Common Functions used Codebase-wide

The codebase-wide common functions are used for DataFrame manipulation, Slack notifications, and general utilities.

biocloudcore.common_dataframe_functions

This file contains common DataFrame functions for interacting with PySpark DataFrames.

add_timestamp_columns(df)

Add timestamp columns to the given dataframe. inserted_ts_utc timestamp updated_ts_utc timestamp

Parameters:

Name Type Description Default
df DataFrame

Input DataFrame

required

Returns:

Name Type Description
DataFrame DataFrame

DataFrame with added timestamp columns

column_values_to_list(df, column_name)

Returns all values from a dataframe column as a list.

Parameters:

Name Type Description Default
df DataFrame

Input DataFrame

required
column_name str

Name of the column to extract

required

Returns:

Name Type Description
list list

List of column values

biocloudcore.common_slack_functions

This file contains common slack functions to allow us to communicate errors to slack.
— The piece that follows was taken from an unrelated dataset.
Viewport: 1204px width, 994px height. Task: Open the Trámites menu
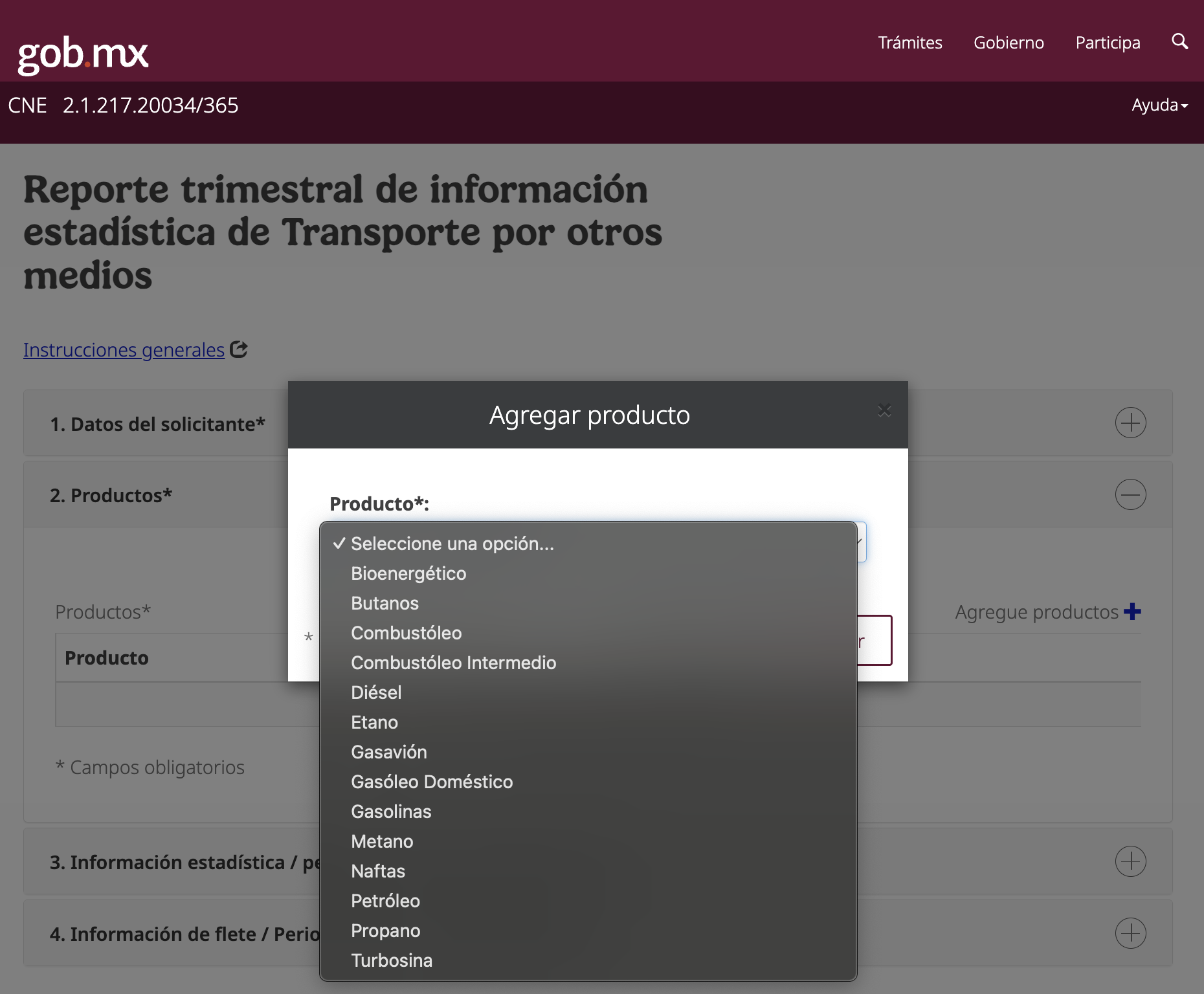(909, 43)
send_slack_message(webhook_url, message)

This allows slack to post messages to channels. Args: webhook_url (str): with the url slack needs to post to a channel. See https://api.slack.com/apps/A08U5CFQMDG/incoming-webhooks. message (str): message that will be posted to slack.
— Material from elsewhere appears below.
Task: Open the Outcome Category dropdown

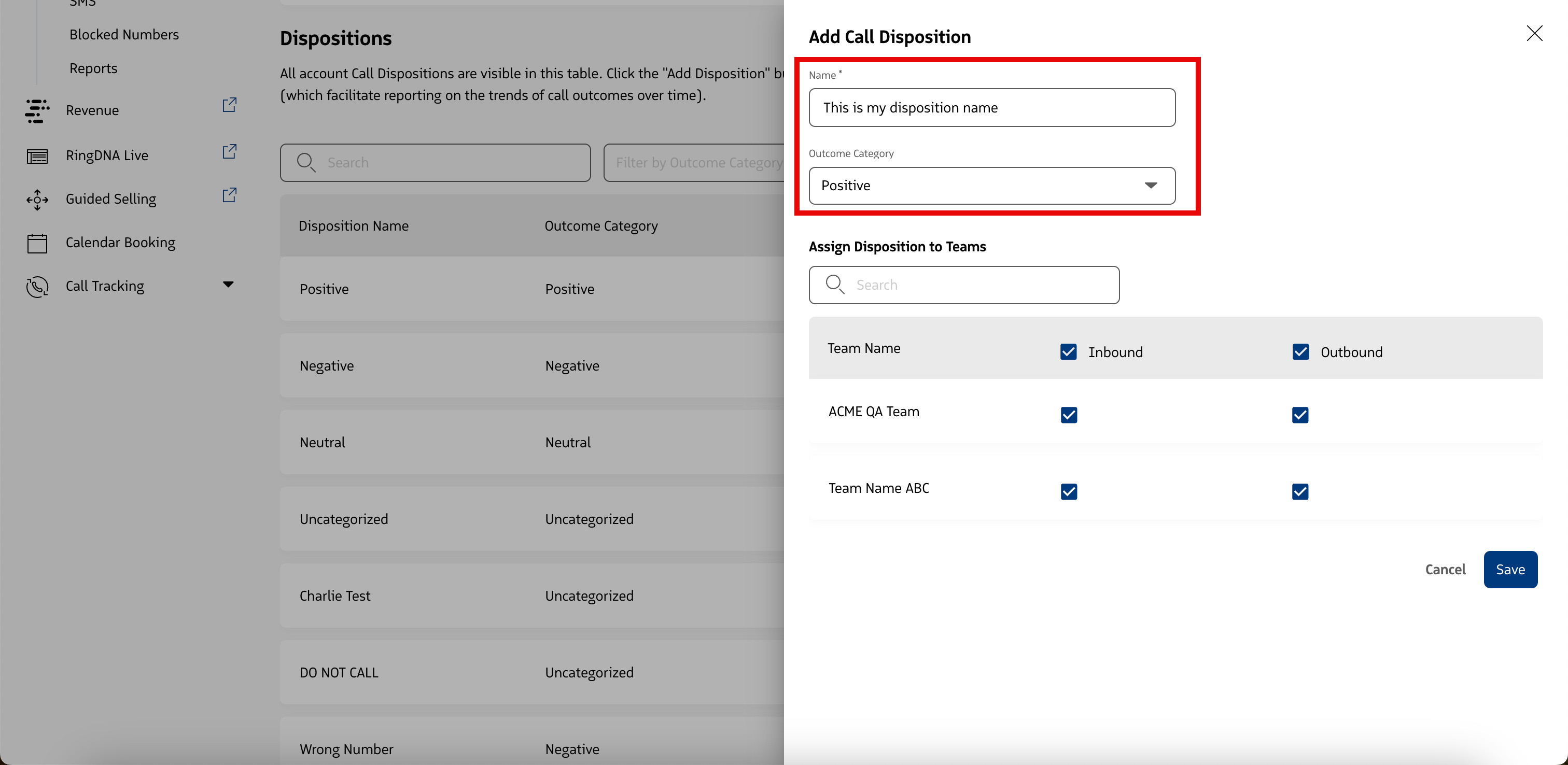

biocloudcore.common_utility_functions

This file contains common utility functions that may be used throughout the code base. Please put only functions here that are too abstract to be put in any of the other common functions files.

find_file_in_repo(file_to_find)

Returns the absolute path of the file we are trying to find. This is useful when trying to find a file on different modes of compute. For example, a datacontract has different locations on local and cluster compute: On local compute (example on my local machine): $HOME/naturalis/biocloud/biocloud-core/biocloudcore/raw/dienekes/contract.yaml. On the cluster: /Workspace/Repos/.internal/4b660e87e8_commits/35f92533494205f053f2df37/biocloudcore/raw/dienekes/contract.yaml.

This allows us to find files both on local compute and on the cluster (development and production). Also, using relative paths might fail locally if the PythonPath has not been set correctly or needs different defaults than PyCharm.

Parameters:

Name Type Description Default
file_to_find str

file we are looking for. Preferably with a preceding path like 'raw/dienekes/contract.yaml'.

required

Returns: str: of the absolute path of the file we were looking for. Raises exception is nothing is found.

nba_with_nsr_is_up()

Checks whether the NBA is up and running. Sends a prepared statement that checks whether we can query the NSR for family names. We check for the sunflower family, the Helianthus, which we know is in the database. If the resultSet is empty, we know that the NBA is not functioning properly and we can stop the blasting process, as no family names will be resolved.

Returns:

Name Type Description
Bool bool

whether the nba is up or not.

split_list_in_equal_batches(lst, n)

Split a list into n approximately equal chunks.

Parameters:

Name Type Description Default
lst list

List to be split

required
n int

Number of splits

required

Returns:

Type Description
list[list]

list[list]: List of chunks